Top of The input

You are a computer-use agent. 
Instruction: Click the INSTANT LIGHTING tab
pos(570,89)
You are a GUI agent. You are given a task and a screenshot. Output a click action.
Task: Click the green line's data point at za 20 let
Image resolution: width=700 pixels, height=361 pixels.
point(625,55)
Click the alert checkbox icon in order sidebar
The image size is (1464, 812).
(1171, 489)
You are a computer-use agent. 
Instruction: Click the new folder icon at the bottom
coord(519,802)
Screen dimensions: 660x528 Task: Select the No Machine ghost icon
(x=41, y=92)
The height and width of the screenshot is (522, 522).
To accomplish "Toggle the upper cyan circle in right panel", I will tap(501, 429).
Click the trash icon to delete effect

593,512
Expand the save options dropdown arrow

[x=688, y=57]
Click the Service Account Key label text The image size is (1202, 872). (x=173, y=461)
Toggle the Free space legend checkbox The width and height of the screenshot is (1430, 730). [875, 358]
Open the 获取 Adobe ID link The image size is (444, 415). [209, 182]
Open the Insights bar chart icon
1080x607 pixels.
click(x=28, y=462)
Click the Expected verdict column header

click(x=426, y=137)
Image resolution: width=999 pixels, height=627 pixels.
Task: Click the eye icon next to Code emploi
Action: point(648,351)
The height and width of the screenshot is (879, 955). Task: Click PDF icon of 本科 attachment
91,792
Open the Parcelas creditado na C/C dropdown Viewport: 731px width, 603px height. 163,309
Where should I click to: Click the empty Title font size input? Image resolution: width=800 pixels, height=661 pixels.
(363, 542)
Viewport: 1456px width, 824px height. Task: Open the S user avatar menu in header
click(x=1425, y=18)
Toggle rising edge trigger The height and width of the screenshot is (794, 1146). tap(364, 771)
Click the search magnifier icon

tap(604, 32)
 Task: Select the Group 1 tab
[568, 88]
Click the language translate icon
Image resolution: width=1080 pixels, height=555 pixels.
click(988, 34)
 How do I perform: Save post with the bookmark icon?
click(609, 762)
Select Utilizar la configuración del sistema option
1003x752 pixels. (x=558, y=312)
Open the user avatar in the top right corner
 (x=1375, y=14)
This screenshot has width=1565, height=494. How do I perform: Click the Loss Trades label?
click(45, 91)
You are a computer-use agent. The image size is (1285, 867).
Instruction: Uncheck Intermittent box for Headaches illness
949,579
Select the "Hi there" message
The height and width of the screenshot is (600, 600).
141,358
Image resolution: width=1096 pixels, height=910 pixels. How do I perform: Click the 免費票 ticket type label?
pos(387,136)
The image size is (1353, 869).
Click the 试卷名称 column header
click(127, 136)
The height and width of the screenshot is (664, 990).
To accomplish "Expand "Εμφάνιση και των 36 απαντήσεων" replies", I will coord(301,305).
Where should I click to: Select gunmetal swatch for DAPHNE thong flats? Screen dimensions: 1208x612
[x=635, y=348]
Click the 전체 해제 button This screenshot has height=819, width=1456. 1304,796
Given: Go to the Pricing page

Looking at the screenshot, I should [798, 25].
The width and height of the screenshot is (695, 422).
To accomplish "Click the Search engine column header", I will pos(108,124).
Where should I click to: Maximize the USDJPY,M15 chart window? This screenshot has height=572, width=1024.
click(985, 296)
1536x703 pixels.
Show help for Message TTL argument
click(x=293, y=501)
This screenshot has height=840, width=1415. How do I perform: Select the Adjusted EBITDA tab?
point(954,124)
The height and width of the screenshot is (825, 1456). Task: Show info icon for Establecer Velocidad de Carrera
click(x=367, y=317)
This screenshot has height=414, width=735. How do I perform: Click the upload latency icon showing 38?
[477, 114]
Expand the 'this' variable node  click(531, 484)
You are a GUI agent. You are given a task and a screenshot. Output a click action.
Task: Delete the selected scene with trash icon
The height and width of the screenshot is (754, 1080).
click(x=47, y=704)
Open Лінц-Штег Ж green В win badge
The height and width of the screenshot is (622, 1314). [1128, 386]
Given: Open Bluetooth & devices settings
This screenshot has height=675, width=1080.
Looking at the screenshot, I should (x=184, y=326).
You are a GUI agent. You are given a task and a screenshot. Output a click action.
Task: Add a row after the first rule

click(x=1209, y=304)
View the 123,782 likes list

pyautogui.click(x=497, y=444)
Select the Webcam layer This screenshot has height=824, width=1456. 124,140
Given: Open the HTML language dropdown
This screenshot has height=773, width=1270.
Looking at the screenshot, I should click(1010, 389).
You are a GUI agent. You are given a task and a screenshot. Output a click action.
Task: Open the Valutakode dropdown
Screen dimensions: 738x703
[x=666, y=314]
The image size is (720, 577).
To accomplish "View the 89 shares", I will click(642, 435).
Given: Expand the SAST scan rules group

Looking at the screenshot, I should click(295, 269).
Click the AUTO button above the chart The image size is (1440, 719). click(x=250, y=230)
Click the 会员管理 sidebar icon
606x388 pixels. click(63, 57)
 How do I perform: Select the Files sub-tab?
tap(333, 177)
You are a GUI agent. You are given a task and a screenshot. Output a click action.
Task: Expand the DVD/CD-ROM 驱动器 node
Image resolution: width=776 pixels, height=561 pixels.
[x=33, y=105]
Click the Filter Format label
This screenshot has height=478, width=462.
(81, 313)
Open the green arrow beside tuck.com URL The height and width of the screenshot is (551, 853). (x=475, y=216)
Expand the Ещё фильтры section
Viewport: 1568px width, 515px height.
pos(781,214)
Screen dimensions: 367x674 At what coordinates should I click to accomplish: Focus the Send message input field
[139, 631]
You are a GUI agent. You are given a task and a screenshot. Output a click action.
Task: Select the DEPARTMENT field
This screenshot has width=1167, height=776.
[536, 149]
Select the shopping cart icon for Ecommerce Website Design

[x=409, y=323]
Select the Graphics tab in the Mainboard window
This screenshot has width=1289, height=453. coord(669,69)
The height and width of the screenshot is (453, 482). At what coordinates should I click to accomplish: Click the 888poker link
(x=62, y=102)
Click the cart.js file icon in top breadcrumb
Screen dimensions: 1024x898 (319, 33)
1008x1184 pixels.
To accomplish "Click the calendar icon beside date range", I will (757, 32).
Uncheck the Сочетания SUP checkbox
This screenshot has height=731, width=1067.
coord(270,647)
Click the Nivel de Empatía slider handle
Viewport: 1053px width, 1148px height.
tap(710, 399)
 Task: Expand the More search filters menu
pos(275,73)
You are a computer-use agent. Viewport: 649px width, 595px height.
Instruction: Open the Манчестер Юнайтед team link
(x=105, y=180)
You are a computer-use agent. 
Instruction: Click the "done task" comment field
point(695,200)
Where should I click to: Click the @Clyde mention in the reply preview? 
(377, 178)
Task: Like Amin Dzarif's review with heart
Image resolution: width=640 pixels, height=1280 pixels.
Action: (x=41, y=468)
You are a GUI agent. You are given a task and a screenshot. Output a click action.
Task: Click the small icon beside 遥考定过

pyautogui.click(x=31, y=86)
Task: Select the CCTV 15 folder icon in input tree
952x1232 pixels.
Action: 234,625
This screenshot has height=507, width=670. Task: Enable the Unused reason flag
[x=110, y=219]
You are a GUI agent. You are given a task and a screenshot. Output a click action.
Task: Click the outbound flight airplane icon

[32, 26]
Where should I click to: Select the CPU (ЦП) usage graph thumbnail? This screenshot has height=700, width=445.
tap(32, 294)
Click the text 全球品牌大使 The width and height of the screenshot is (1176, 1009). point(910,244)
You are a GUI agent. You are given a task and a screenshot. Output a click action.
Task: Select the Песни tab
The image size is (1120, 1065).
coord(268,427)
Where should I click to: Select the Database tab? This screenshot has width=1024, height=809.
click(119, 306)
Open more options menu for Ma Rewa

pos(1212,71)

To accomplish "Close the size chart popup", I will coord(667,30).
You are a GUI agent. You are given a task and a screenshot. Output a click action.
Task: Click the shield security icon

Bottom of The input

Work request:
In the material above, find the lines that contain "text" and show them.

Response:
Click the Service Account Key label text The image size is (1202, 872). (x=173, y=461)
Click the text 全球品牌大使 The width and height of the screenshot is (1176, 1009). point(910,244)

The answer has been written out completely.